Der Tchentlo Lake, der sich vor der kanadischen Lodge von Chantal (48) und Roger Achermann (56) erstreckt, ist 45 Kilometer lang. Und es gibt neben ihrem nur noch ein einziges anderes Haus an diesem See. Der «Nachbar» des Ehepaars Achermann, ist nur übers Wasser in rund 45 minütiger Fahrt erreichbar – und wohnt nur im Sommer dort. Am wilden, unberührten Ufer des Sees gibt es sonst nur Bäume, Bären, Wölfe und Elche – aber keine Zivilisation.
Um von der Rogers Paradise Lodge ins nächste Dorf namens Fort St. James zu gelangen, müssen die beiden mehr als zwei Stunden fahren – und dies über Kiesstrassen durch den Wald, ohne je einer Menschenseele zu begegnen. «Wir sind sehr auf uns alleine gestellt», sagt Chantal Achermann. «Das Schweizer Sicherheitsdenken mussten wir hier ablegen.»
Lang gehegter Traum
Den Traum von der kanadischen Abgeschiedenheit erfüllten sich die beiden ehemaligen Zürcher Stadtpolizisten vor drei Jahren. In ihrer Lodge beherbergen sie Feriengäste, Fischer und Waldarbeiter. «Wir sind in unserem Leben viel gereist und hatten schon lange die Idee einer Lodge, weil wir vor unserer Zeit bei der Polizei beide im Gastgewerbe tätig waren», erzählt Chantal Achermann.
In Kanada habe es ihnen immer besonders gefallen. Jahrelang sahen sie sich nach geeigneten Liegenschaften um. «Als wir diese Lodge an ‹unserem› See sahen, wussten wir: Das ist es.» 2013 kauften sie das Haus und verbrachten die Sommer bis zur definitiven Auswanderung im 2017 dort, um das Haus und die Nebengebäude zu renovieren und auszubauen. «Als wir die Lodge kauften, war alles um uns herum reinste Wildnis und Busch. Als erstes bauten wir eine Strasse zu unserem Grundstück. Denn vorher war das Haus nur über den See erreichbar.»
Infrastruktur muss selber unterhalten werden
Die Gebäude haben Strom von einem Solarsystem. Wasser wird vom Grundwasser hochgepumpt. Um die Infrastruktur kümmert sich Roger Achermann. Auch den Unterhalt der sieben Kilometer langen Kiesstrasse bis zur nächsten grösseren Strasse bewerkstelligt er selber. Im Winter muss er zum Beispiel den Schnee räumen. Seine Frau ist für die Gäste zuständig und kocht und backt für alle.

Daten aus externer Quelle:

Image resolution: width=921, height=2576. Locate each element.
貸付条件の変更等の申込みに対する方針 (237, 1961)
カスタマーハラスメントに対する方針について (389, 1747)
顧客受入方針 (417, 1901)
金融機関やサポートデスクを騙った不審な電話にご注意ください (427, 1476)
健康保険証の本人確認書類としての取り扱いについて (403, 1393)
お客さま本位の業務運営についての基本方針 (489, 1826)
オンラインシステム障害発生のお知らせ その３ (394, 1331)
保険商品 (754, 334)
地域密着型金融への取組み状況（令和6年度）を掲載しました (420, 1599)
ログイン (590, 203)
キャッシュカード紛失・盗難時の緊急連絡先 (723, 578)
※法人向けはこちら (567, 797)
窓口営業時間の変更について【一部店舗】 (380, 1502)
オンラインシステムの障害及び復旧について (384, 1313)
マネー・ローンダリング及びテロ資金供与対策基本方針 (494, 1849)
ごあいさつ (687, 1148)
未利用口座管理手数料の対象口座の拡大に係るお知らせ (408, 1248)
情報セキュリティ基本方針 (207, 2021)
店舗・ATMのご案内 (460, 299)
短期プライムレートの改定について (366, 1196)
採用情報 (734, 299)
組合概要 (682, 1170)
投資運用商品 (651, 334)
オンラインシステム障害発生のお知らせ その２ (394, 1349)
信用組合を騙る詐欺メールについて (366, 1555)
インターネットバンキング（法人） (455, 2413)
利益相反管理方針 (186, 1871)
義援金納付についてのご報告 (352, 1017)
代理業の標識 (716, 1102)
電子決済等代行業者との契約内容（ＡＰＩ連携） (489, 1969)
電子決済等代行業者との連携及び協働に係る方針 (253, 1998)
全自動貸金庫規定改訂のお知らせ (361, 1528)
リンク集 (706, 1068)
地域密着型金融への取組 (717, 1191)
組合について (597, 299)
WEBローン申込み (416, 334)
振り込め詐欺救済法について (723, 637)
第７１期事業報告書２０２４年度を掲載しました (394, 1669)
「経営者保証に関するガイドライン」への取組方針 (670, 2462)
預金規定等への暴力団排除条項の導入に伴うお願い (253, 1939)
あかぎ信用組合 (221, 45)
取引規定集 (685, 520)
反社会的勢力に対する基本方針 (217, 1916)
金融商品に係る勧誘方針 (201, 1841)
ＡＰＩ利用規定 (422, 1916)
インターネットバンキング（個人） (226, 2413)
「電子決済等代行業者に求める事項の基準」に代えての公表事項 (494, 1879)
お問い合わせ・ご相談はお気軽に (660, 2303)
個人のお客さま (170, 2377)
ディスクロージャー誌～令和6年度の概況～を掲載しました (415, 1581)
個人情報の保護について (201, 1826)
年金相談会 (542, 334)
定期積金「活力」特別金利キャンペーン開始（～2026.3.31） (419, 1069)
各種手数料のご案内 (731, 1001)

Chantal Achermann: «Es ist ein einfaches Leben, das uns viel Arbeit beschert, aber glücklich macht. Wir sind stolz darauf, was wir geschaffen haben. Und die Schönheit der Natur oder die Tier-Begegnungen mit Wölfen, Bären und Elchen entschädigen für alles.» Trotz ihrer wohlüberlegten Auswanderung sagt sie: «Ferien im Traumland sind etwas ganz anderes, als dort zu leben.»
«Bereitet euch vor, bevor ihr geht»
Das erfuhr das Ehepaar vor allem im ersten Winter. «Wir hatten vier Meter Schnee und waren sieben Wochen eingeschneit. Das ist zwar kein Problem, denn wir kommen ein paar Monate mit unseren Lebensmitteln aus, haben auch mehrere Tiefkühler. Aber es gab andere Schwierigkeiten.» Die Temperatur im Haus zu halten, war zum Beispiel aufwändig. Sie übernachteten vor dem Ofen, um alle eineinhalb Stunden Holz nachlegen zu können. Draussen waren es minus 30 Grad, drinnen kamen sie knapp auf 19. Die Leitungen froren ein und sie mussten Schnee schmelzen, um Wasser zu haben. «Im ersten Winter hatten wir noch keine Gäste. Es hätte noch viel zu wenig geklappt», erzählt Chantal Achermann.
Sie will Auswanderungswilligen dringend raten: «Bereitet euch vor, bevor ihr geht. Erkundigt euch gut über das Leben in eurem Traumland.» Sie selber hätten sich sehr intensiv vorbereitet – und wurden dann doch von vielem überrascht. «Zum Beispiel von der Mentalität. Zwei Stunden zu spät ist für die Kanadier immer noch pünktlich.»
Zurück in die Schweiz wollen Achermanns nicht mehr. «Wir wollen in Kanada unseren Lebensabend verbringen. Wir haben hier unser Glück gefunden. Aber klar, für die Arbeit in der Lodge müssen wir beide gesund bleiben. Keiner von uns würde das alles alleine schaffen.»